Bank reserves fell by about $21 billion to $2,999.7 trillion in the week through Sept. 24, according to Fed data released on Thursday. That's the lowest level since the week through Jan. 1.
The drop comes as the Treasury has ramped up debt issuance to rebuild its cash balance following the increase in the debt ceiling in July. That drains liquidity from other liabilities on the Fed's ledger, like the central bank's overnight reverse repurchase agreement facility and bank reserves.
But with the so-called RRP nearly empty, commercial bank reserves held with the Fed have been dropping. Cash assets held by foreign banks have declined at an even faster pace than those by their US counterparts.
The shifts in cash affect the day-to-day operations in the financial system as the Fed continues unwinding its balance sheet, a process known as quantitative tightening or QT. As QT may exacerbate liquidity constraints and lead to market turbulence, the Fed earlier this year slowed the pace by reducing the amount of bond holdings it lets roll off every month.
Fed Chair Jerome Powell said last week bank reserve balances are still in abundant conditions and he expects the runoff to when reserves reach an ample level, though they're getting closer. However, signs in the financial system suggest that the central bank may be getting closer to that amount, pressuring the Fed to end its balance-sheet runoff sooner than expected.
Because of these changes in liquidity, the effective federal funds rate — the central bank's policy target — edged higher within the range this week, an indication of tighter financial conditions ahead. The rate rose one basis point to 4.09% from 4.08% the prior session, New York Fed data released Tuesday showed. It remains inside the Federal Open Market Committee's 4% to 4.25% band, set last week when policymakers cut borrowing costs. For the past two years, the metric has been stuck near the lower end of the range.

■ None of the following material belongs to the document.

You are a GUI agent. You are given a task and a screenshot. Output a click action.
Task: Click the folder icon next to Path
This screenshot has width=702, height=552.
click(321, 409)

Once a robust avenue for overnight interbank lending, the fed funds market used to signal when financing conditions were tightening. But massive monetary stimulus during the financial crisis and the pandemic left the country's banking system awash in dollars, leading banks to largely withdraw from the fed funds market and park their money directly at the Fed instead.
Transactions underlying the fed funds rate have declined since there's less surplus money for non-US institutions to deploy in the market, according to Wrightson ICAP senior economist Lou Crandall. In addition, tighter liquidity has caused a recalibration in the weighted distribution of the unsecured funding rate.

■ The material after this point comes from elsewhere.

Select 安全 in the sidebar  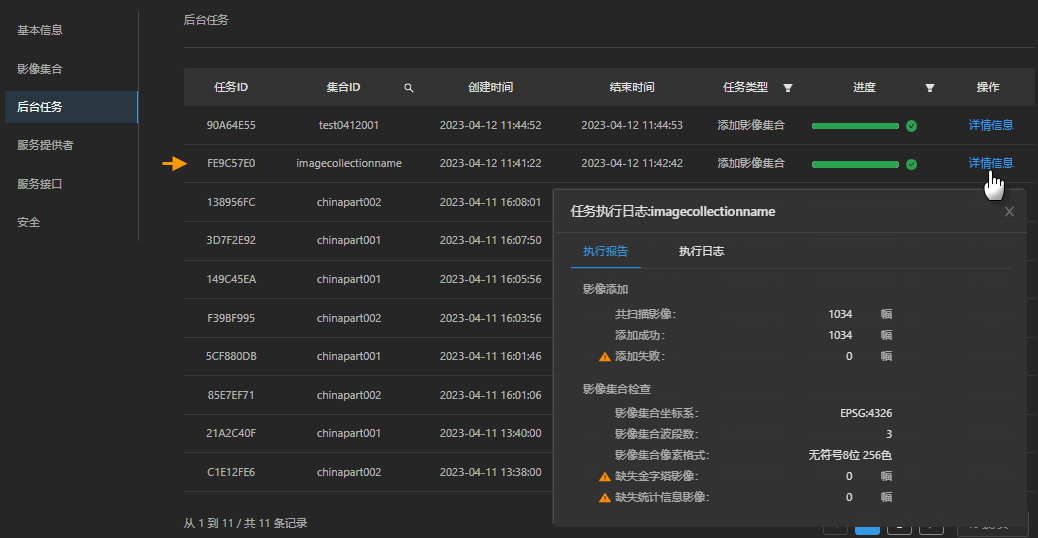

Dallas President Fed Lorie Logan said on Thursday the US central bank should abandon the federal funds rate as its benchmark in implementing monetary policy, and consider an overnight rate tied to the more robust market for loans collateralized by US Treasuries.
Logan argued the fed funds target is outdated, and connections between the little-used interbank market and overnight money markets are fragile and could break suddenly. Updating the mechanisms by which the Fed implements monetary policy would be part of efficient and effective central banking, she said.